**THE TASK:** Exactly reproduce the lines of the listing below from the one containing "Screen dimensions: 1456x817" through the one containing "559x475 pixels.". Skip the images.

**RECORDS FOR THE TASK:**
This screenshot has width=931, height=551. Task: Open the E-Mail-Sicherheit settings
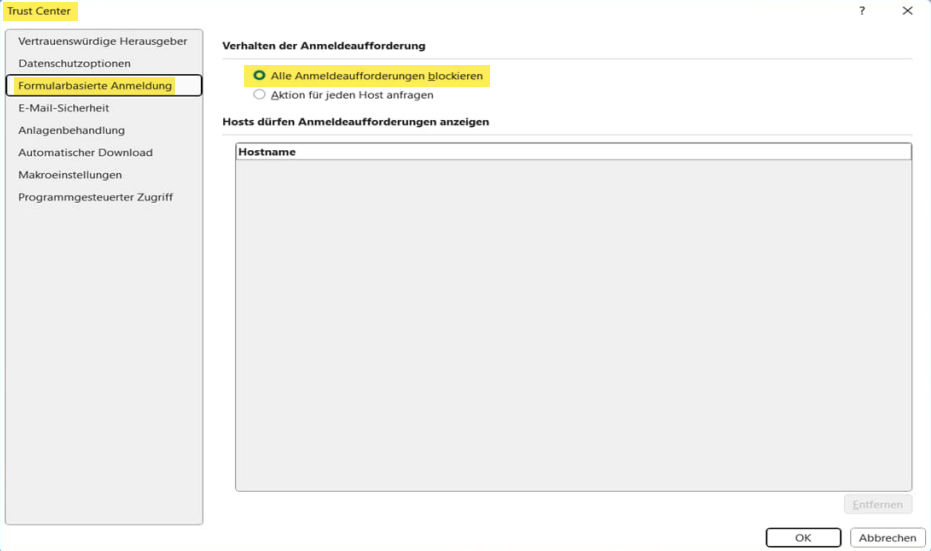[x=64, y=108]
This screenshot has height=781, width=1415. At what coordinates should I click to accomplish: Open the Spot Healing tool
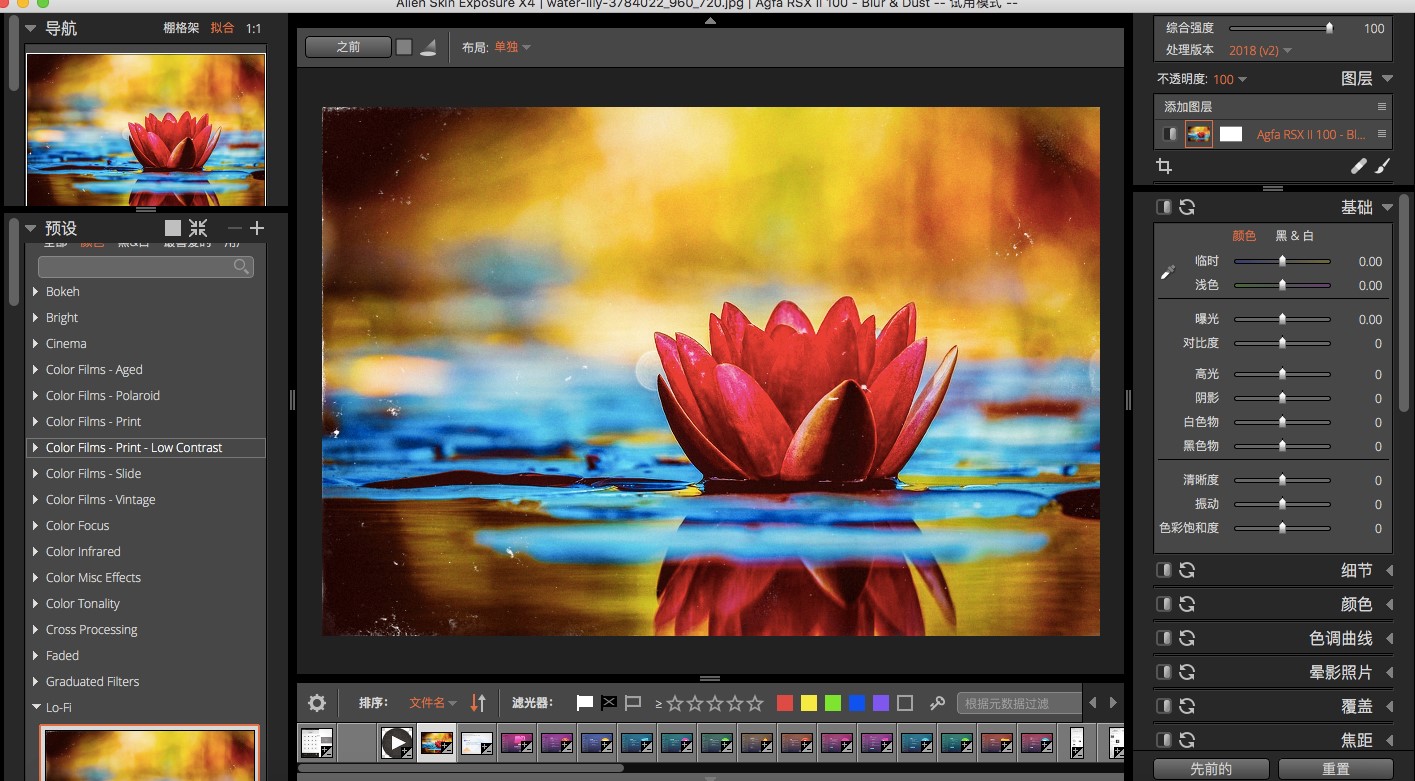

==

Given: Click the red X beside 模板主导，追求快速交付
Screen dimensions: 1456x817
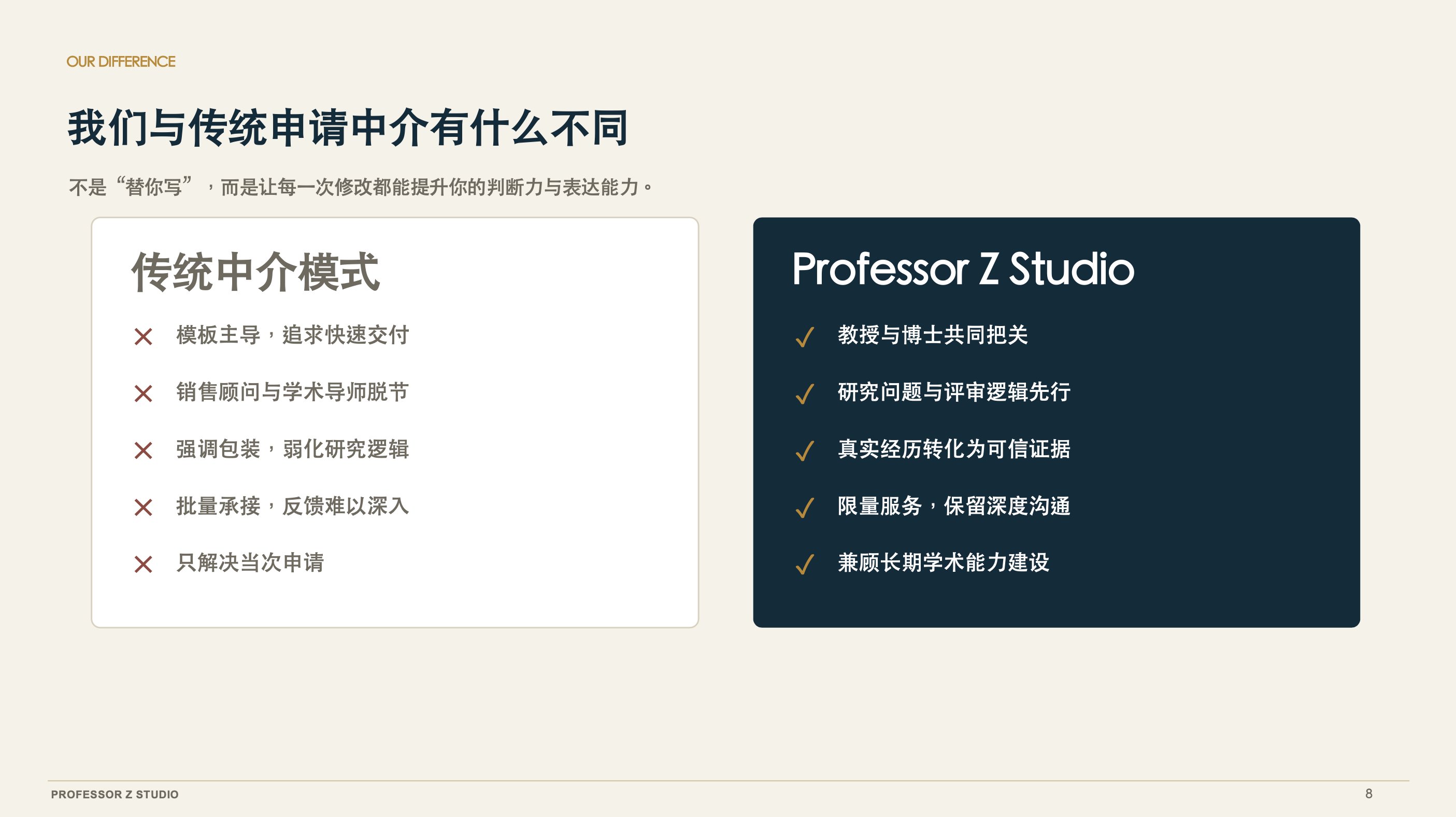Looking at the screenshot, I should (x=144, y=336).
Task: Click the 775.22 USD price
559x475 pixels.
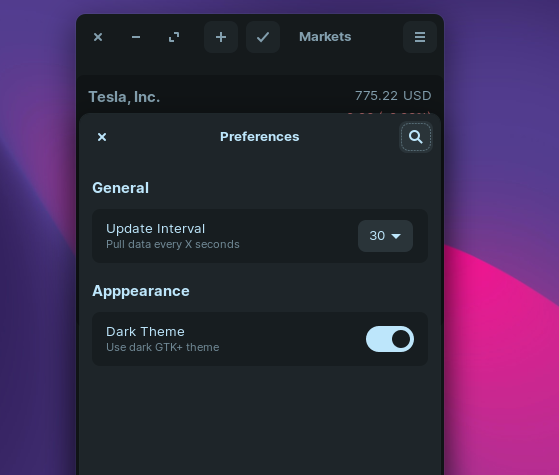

--

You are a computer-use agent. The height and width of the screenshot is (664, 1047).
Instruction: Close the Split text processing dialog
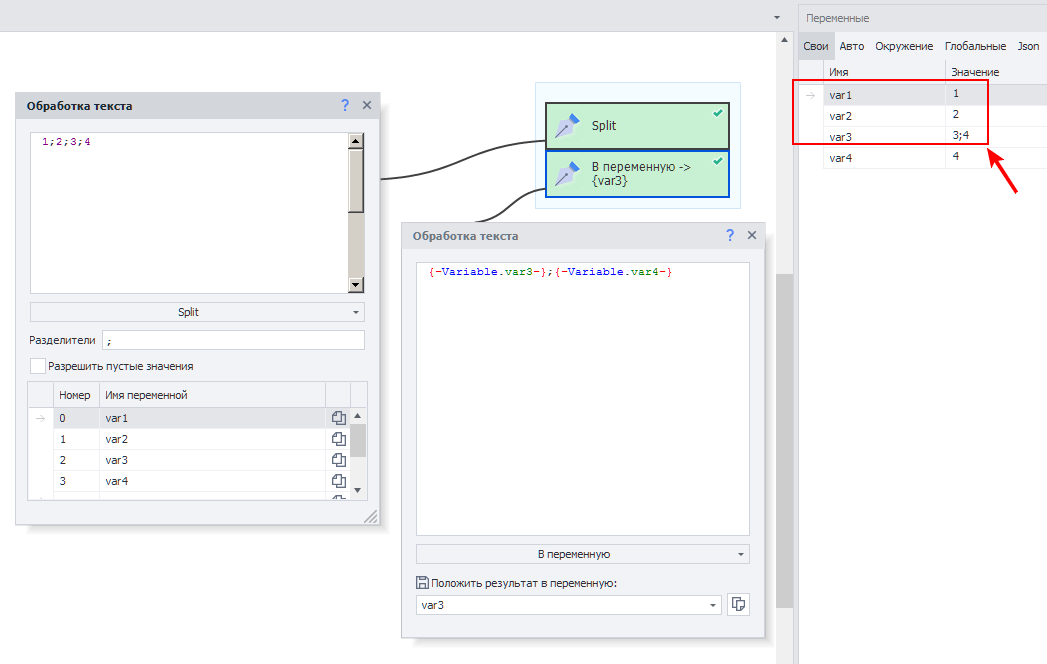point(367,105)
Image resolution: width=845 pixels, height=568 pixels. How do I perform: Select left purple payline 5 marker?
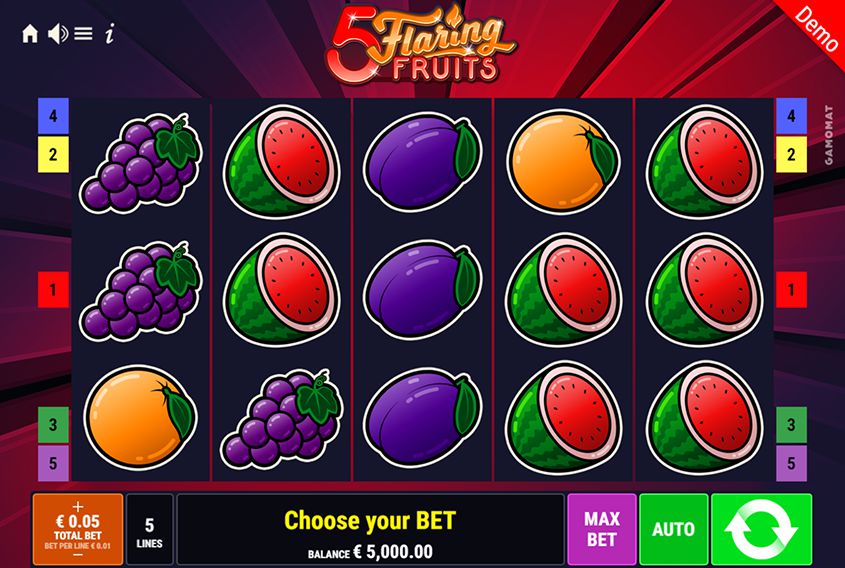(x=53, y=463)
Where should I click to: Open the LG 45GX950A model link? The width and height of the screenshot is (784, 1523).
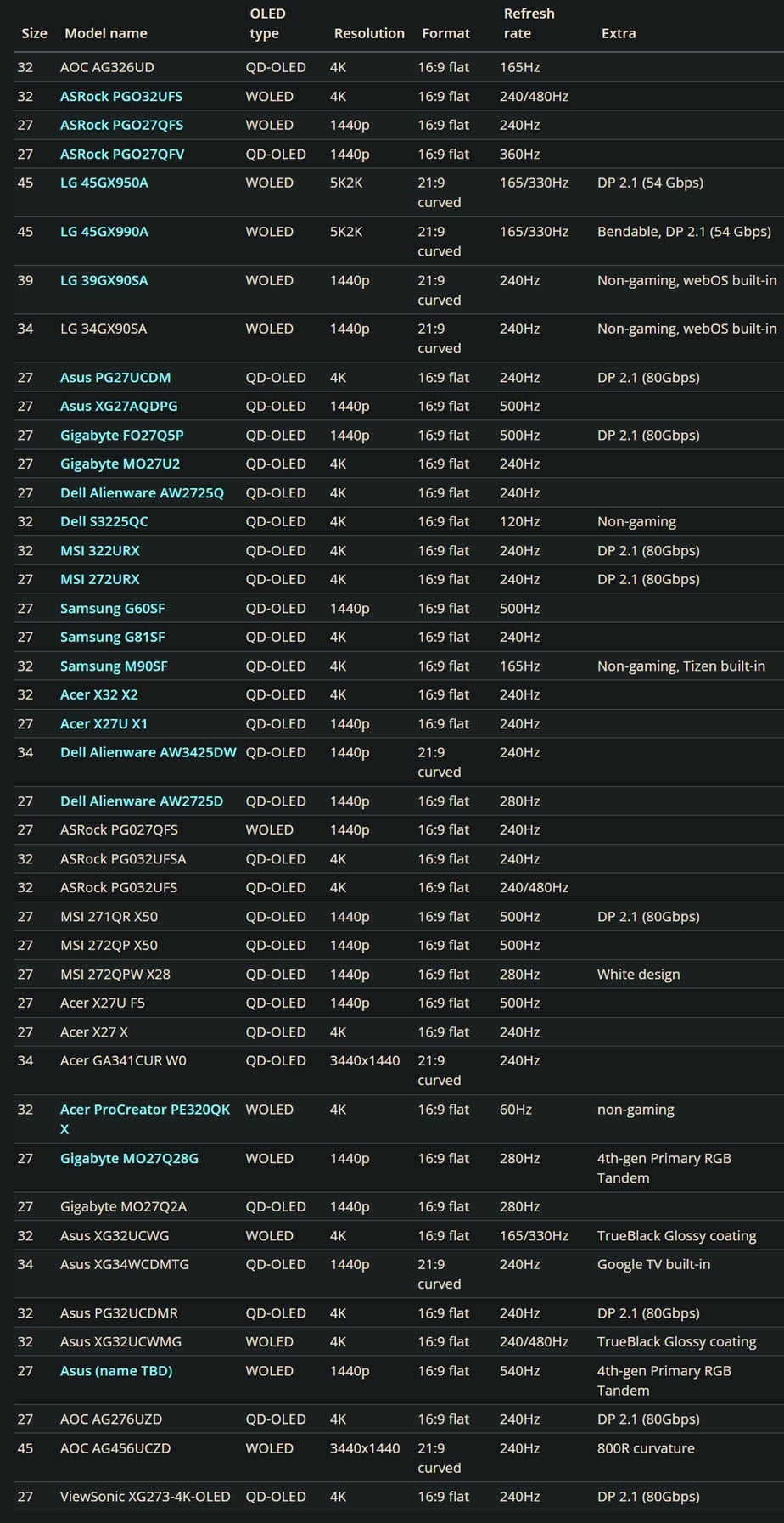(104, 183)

**WRITTEN RESPONSE:**
Screen dimensions: 1456x817
Looking at the screenshot, I should (x=144, y=336).
Task: Click the 775.22 USD price
559x475 pixels.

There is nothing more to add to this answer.